En
el terreno político hay ideas
que siempre fueron malas, ayer y hoy, como el racismo, la xenofobia, la
teocracia, la esclavitud (explícita o encubierta); otras nacieron aceptables
pero han ido empeorando a lo largo de los años, como el nacionalismo. En sus
comienzos, en el siglo XVIII, el nacionalismo pretendió sustituir la genealogía
sagrada de los monarcas por la genealogía no menos sacra del pueblo soberano:
era un mito, pero que pretendía remediar otro aún más nefasto. Más tarde, en
contextos coloniales, la ideología nacionalista sirvió para alentar movimientos
de independencia en América y en otros continentes. Sin embargo, ya a finales
del XIX y desde luego en el XX, el nacionalismo se convirtió en el instrumento
de oligarquías reaccionarias que se sentían amenazadas por la inmigración
laboral que la industrialización imponía (caso del primer nacionalismo vasco o
catalán) o de movimientos totalitarios agresivos de sesgo ultraderechista (en
Italia, en Alemania, en la España de Franco…). Actualmente los nacionalismos
estatales dificultan seriamente la posibilidad de una unión europea efectiva y
los nacionalismos separatistas comprometen los estados de derecho con
reivindicaciones basadas en una supuesta identidad étnica que debe prevalecer
sobre los inevitables mestizajes de la modernidad. Parecen empeñados en
confirmar lo que escribió en su obra sobre esta cuestión Christian J. Jäggi:
“Una nación…es un grupo de hombres que se han unido merced a un error común en
lo concerniente a su origen y una inclinación gregaria contra sus vecinos”.
Son
estos últimos nacionalismos
disgregadores los que más pueden preocuparnos hoy en la España democrática. Su
ideario, que se basa en una historia convertida en hagiografía, intenta
“naturalizar” la siempre artificial comunidad humana. Lo que cuenta para ellos
es ser autóctonos, no ser ciudadanos: importa “lo de aquí” - determinado según
el criterio de unos cuantos expertos simplificadores – como fuente de derechos
y deberes.
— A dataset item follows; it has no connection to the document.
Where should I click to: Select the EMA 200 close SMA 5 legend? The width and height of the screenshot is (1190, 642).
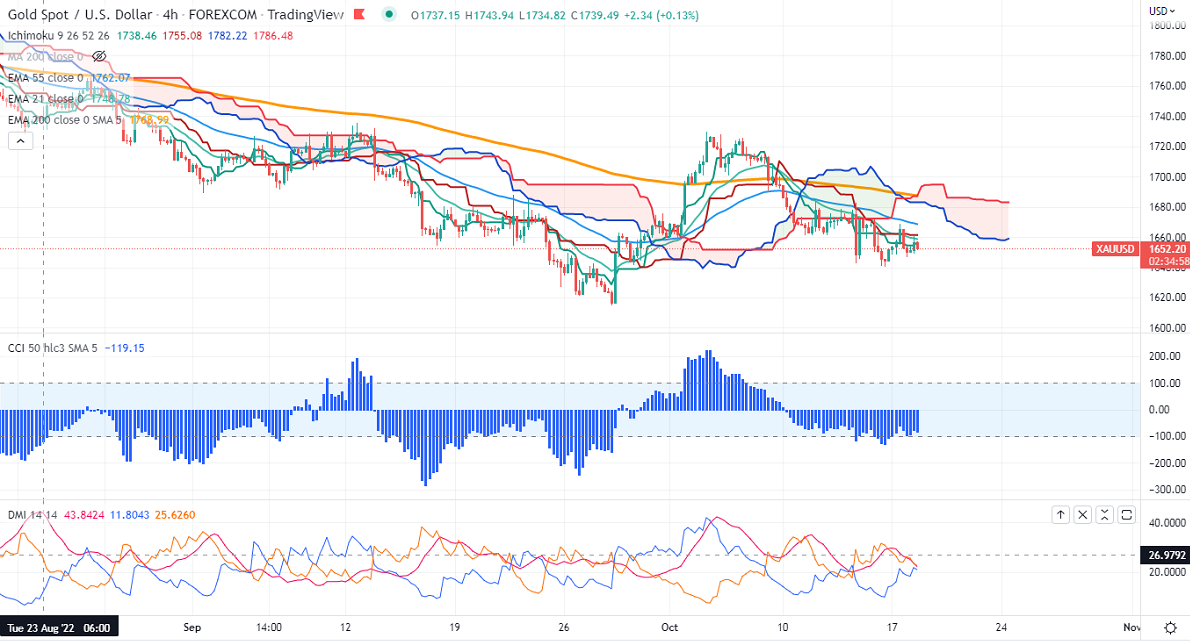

Por lo común, confunden interesadamente cultura y política,
queriendo convertir por ejemplo la lengua regional en base de un nuevo sujeto
político (hay varios miles de lenguas en el mundo y poco más de doscientos
estados), desconociendo que todos los estados modernos se fraguan a partir de
tradiciones culturales diversas reunidas en un proyecto político común. En una
democracia lo importante no es de dónde se viene (todos los demócratas somos en
el fondo inmigrantes, recién llegados a la comunidad de los desarraigados que quieren
futuro compartido), sino el acatamiento de leyes igualitarias a partir de las
cuales se quiere avanzar junto a los demás. Los nacionalistas convierten a gran
parte de sus conciudadanos en extranjeros en su propia tierra, al no
reconocerles como “auténticos” nativos según la definición del “buen vasco”,
“buen catalán” o “buen español” que ellos quieren imponer. En último término,
esta actitud implica la negación de la propia ciudadanía. Como ha dicho muy
bien Jürgen Habermas: “La nación de ciudadanos encuentra su identidad, no en la
comunidad étnico-cultural, sino en la práctica de los ciudadanos que ejercen
activamente sus derechos de comunicación y participación”.
Por
supuesto, la mayoría de los
nacionalistas no desean tanto llevar a cabo de una vez la difícil aventura de
la independencia como amenazar permanentemente con independizarse al conjunto
del país para obtener beneficios a costa del resto de los contribuyentes. En
realidad, se trata de un movimiento político profunda e inequívocamente
reaccionario, que pretende sobreponer los derechos eternos de los territorios a
los de quienes los habitan… sobre todo si llegaron después. De ahí que resulte
sorprendente que en España aún haya quien considere a los partidos
nacionalistas – cualquiera que sea su signo – como movimientos políticos de
izquierdas (o por lo menos más izquierdistas que quienes se les oponen en
nombre de la unidad del Estado de Derecho). La verdad es que una persona de
izquierdas puede simpatizar con el nacionalismo, desde luego, pero sólo como un
cura puede ser ateo: contradiciéndose.